Demonstrate Planck had insight.
 

crossfire

LHP Mercuræn Feminist Heretic ☿
Premium Member
...and you can only realize that because a higher state of consciousness, one that is accurate, illuminates what makyo actually is. Those caught in the world of makyo cannot see this as their view is still driven by the ordinary conditioned mind of perceptual reality, which thinks that consciousness is an emergent phenomena of the brain.
Sentience is vulnerable to delusion, but sentience is also the means by which delusion is overcome and awakening occurs.
 

godnotgod

Thou art That
Sentience is vulnerable to delusion, but sentience is also the means by which delusion is overcome and awakening occurs.

That's exactly right.

It seems where we disagree is whether 'the subjective mind' is real or not.
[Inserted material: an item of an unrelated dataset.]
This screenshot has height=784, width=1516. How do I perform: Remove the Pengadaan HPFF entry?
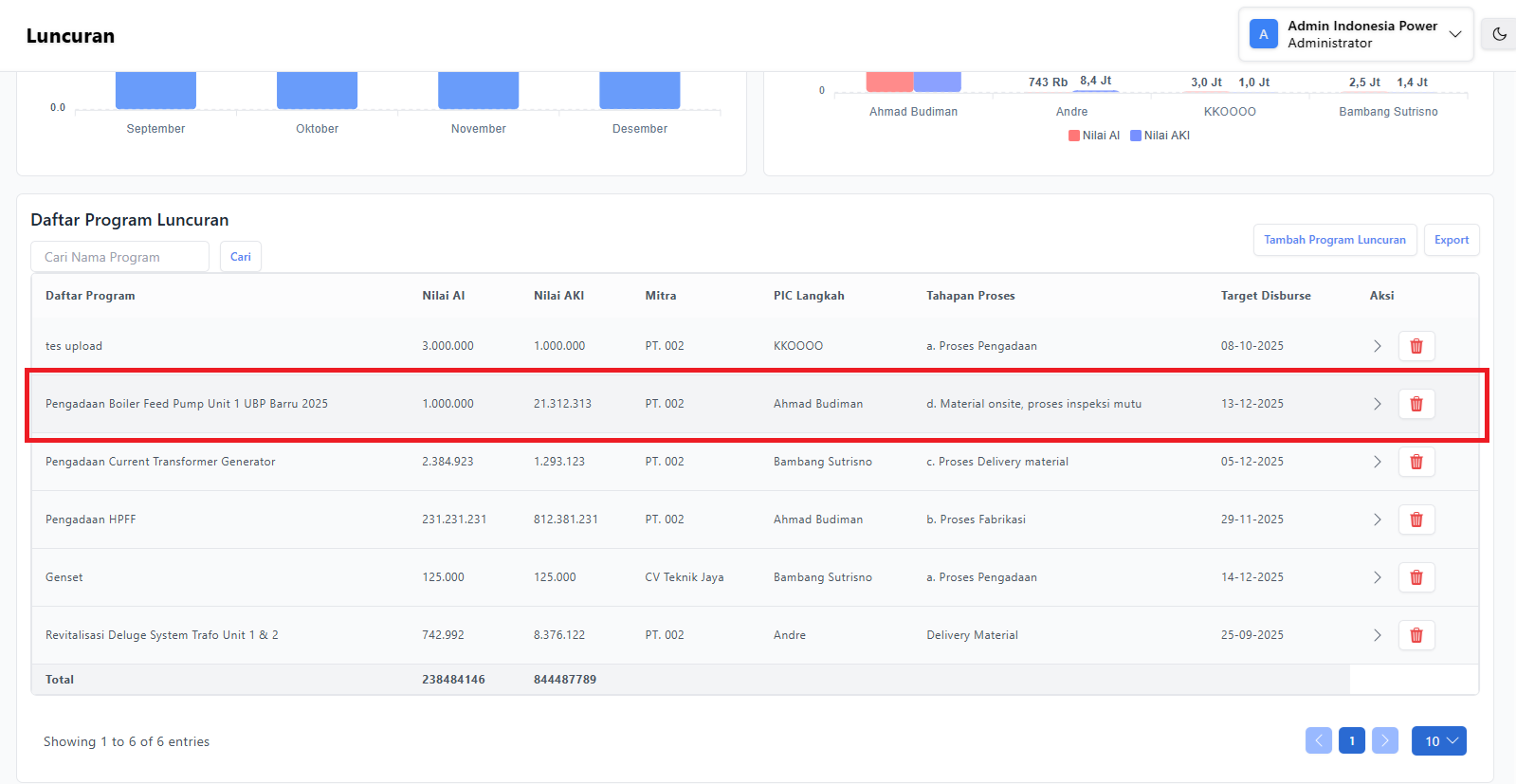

I still see it as one aspect of the subject/object split, which is healed when awakening occurs, and duality is dissolved into oneness.
 

godnotgod

Thou art That
Demonstrate Planck had insight.

I wish this kind of intuitive insight were provable via Logic, Analysis, and Reason, but it is not, as it is transcendent of these methods of the thinking mind. The only way you can confirm what he is saying is to see it in the same manner that he is seeing it, and that involves a transformation of consciousness.